## Activity:
In the entries that follow, identify the line containing "Instruction: Click the HDF4" and return it together with all later lines, exactly as they appear.

## Data to examine:
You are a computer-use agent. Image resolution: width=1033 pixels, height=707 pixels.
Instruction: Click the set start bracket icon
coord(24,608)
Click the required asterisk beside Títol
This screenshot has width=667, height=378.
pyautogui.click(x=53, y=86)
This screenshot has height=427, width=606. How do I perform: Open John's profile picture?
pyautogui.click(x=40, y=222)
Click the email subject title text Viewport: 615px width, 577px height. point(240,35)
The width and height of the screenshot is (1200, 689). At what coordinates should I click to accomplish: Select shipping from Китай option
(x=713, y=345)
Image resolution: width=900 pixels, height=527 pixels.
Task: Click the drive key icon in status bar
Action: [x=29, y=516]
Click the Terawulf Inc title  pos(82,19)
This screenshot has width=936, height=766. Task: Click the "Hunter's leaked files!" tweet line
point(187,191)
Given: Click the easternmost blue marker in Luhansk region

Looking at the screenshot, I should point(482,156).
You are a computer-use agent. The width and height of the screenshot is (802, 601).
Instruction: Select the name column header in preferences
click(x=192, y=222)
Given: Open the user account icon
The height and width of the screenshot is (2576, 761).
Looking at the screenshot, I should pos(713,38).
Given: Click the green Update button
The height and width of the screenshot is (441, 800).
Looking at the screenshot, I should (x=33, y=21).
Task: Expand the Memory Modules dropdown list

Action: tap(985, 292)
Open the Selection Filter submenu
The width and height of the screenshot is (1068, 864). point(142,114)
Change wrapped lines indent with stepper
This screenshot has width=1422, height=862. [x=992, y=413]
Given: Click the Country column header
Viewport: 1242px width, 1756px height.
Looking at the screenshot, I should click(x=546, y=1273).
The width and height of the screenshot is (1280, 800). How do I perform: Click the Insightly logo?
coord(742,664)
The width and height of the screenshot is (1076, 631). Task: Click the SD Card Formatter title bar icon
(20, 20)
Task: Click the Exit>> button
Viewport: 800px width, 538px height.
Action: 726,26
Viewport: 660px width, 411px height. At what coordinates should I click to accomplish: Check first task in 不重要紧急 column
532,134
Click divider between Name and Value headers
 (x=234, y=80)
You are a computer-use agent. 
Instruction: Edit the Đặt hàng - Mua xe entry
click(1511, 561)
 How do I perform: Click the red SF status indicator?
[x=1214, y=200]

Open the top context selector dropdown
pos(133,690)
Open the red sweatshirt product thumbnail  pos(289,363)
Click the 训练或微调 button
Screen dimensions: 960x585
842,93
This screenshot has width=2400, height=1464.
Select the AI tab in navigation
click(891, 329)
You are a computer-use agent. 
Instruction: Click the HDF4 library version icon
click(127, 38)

## The answer:
Instruction: Click the HDF4 library version icon
click(127, 38)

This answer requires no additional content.